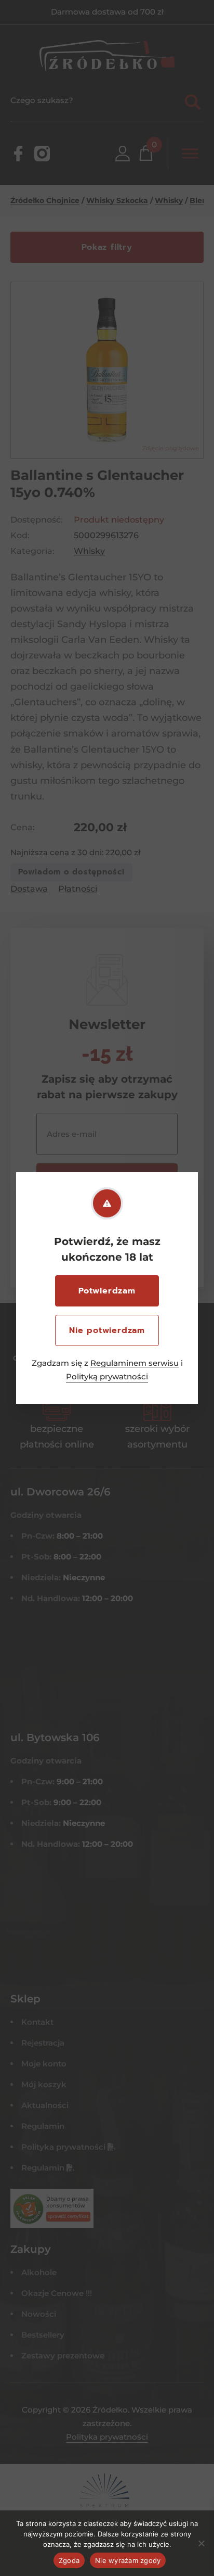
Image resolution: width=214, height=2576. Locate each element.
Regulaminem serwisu (134, 1363)
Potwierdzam (107, 1291)
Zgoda (69, 2560)
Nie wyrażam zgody (127, 2560)
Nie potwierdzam (107, 1330)
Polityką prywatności (107, 1376)
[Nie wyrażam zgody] (201, 2543)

● **TASK STATEMENT**
Which lines above include the string "wyrażam"? Show them.

● **YOUR SOLUTION**
Nie wyrażam zgody (127, 2560)
[Nie wyrażam zgody] (201, 2543)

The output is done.